▶ **Source passage**

%%

Most artists are probably agreeing with me that stress and creativity don't really like each other and rarely go hand in hand.
Stress usually paralyzes my creativity but if I manage to spare just a bit of motivation and literally make myself to paint then the creativity chases the stress away. The hardest thing is to push myself to do something. Doesn't have to be painting. Sometimes it is enough to clean my craft room or sort the art supplies. Sometimes, reviewing past projects, looking through the sketchbooks is enough to spark a bit of the will to go on.
When my mom was sick and then died, I had the worst artist block ever. It came to the point that I wanted to quit forever and give away all my craft supplies to the Rouge Gallery that caters to inner city kids in my town. For the whole 4 months I managed to complete one painting but then I found an online group called Kick in the Creatives and signed up for a daily sketch challenge and that just helped me to get out the deep, dark hole and resume my creative journey. That was in November 2018.

%%

▶ **Source material**

%%

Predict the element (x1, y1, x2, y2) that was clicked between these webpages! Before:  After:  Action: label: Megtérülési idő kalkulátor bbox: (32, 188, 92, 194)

%%

▶ **Exercises to complete**
#1 Reproduce, word for word, the portion of the passage on stress and creativity that opens with the words containing "Stress usually paralyzes" and closes with "will to go on.".
#2 Carry the passage on stress and creativity forward from its last sentence.
Nothing in the listing is needed here.

▶ **Outputs by task**
#1
Stress usually paralyzes my creativity but if I manage to spare just a bit of motivation and literally make myself to paint then the creativity chases the stress away. The hardest thing is to push myself to do something. Doesn't have to be painting. Sometimes it is enough to clean my craft room or sort the art supplies. Sometimes, reviewing past projects, looking through the sketchbooks is enough to spark a bit of the will to go on.

#2
Now we have March 2020 and the COVID-19 and I'm back in the dark, deep hole. No, it's not because of the social isolation; I still have to go to my day job, but because of what's going on around me. No, I'm not a healthcare worker hero, I'm just a silent administrative support making sure that the healthcare workers have everything that's needed to run the clinic. It's all that gloom that surrounds me and the BIG UNKNOWN.
I didn't know what to do tonight and thought of doing this post and voila! I few minutes of writing and I feel I can go back to my easel.